Brig. Gen. Ross Coffman, the Army's NGCV project lead, explains how the Army's eventual replacement for the Abrams tank might not even be a tank in the first place.

WASHINGTON — The Army’s future tank may not be a tank, Brig. Gen. Ross Coffman, who is in charge of combat vehicle modernization, told Defense News in an interview at the Association of the U.S. Army’s annual show.

While the M1 Abrams tank still has life in it yet, the Army is starting to begin the thinking and planning process for a future tank, “which is really exciting because it might not be a tank,” Coffman said. “It is decisive lethality and what that decisive lethality is will be determined by academia, our science and technology community within the Army and industry.”

The Army will choose a path in 2023 on how it plans to replace the Abrams and some of the ideas cropping up in discussions have been “everything from a ray gun to a Star Wars-like four-legged creature that shoots lasers,” Coffman said, “but the reality is that everything is on the table.

“We have to get away from these paradigms that we created that decisive lethality must come from a tank,” Coffman said. “It may be a tank in the end and that would be great, but we need choices for our soldiers, so we can really move into a position of lethal advantage over the enemy.”

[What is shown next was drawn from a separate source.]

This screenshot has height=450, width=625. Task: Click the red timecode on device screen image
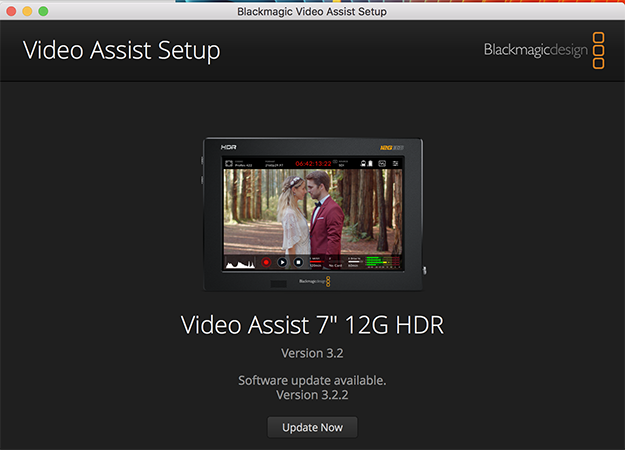coord(313,162)
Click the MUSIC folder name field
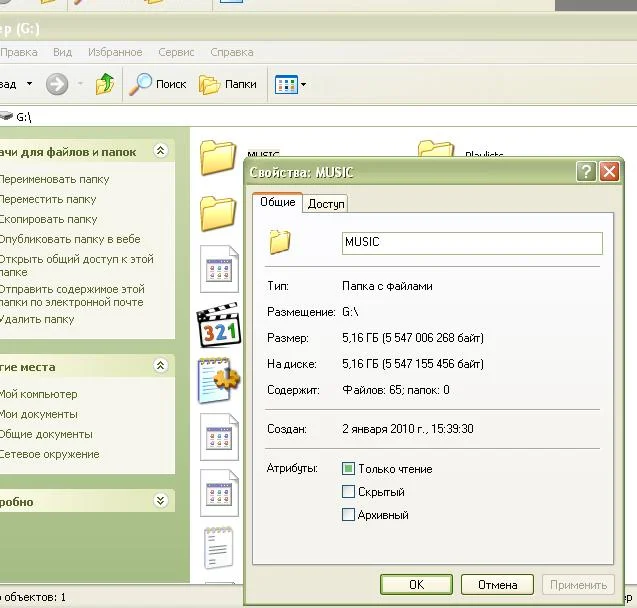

For more coverage from the AUSA annual meeting, click here.

Coffman is spearheading that effort along with some more near-term plans to replace the Bradley Fighting Vehicle with an Optionally Manned Fighting Vehicle and bring online the Army’s Armored Multi-Purpose Vehicle (AMPV) and a light tank called the Mobile Protected Firepower (MPF) system.

The one-star is in charge of the Next-Generation Combat Vehicle Cross-Functional Team housed under the Army Futures Command tasked to modernize the force.

While the Bradley has a need for relatively immediate replacement because of its power limitations that simply prevent it from being able to accomodate effective upgrades, the Abrams is going through an upgrade program now.

The Army began accepting the M1A2 System Enhancement Package Version 3 — or M1A2 SEP V3 — from General Dynamics Land Systems a year ago.

The service expects to begin fielding the version in fiscal year 2020.

The main intent of the upgrade is to buy back size, weight, and power lost during the wars in Iraq and Afghanistan as the Army focused on protective measures for the tank. The upgrade also includes a modernized architecture.

The modernized architecture allows for the inclusion of an ethernet connection that enhances processing within the tank to accommodate an updated fire control system that will allow users to engage targets more quickly.

The Army is also installing an ammunition data link that will allow the tank itself to talk to the new smart rounds it is fielding in order to optimize the effect of those rounds.

The variant rolling off the production line essentially primes the pump for the integration of future technology and improved lethality because of the new architecture and restoration of power to the vehicle.

The next round of upgrades — the M1A2 SEP V4 — will fall in on the tail end of the M1A2 SEP V3 production that is focused on increasing lethality of the system. The Army just awarded GDLS a contract over a year ago to develop the M1A2 SEP V4.

The service will make a production decision in fiscal year 2023 and hopes to field to the first brigade in 2025.

The keystone technology is the incorporation of the third generation Forward-Looking Infrared (FLIR) camera.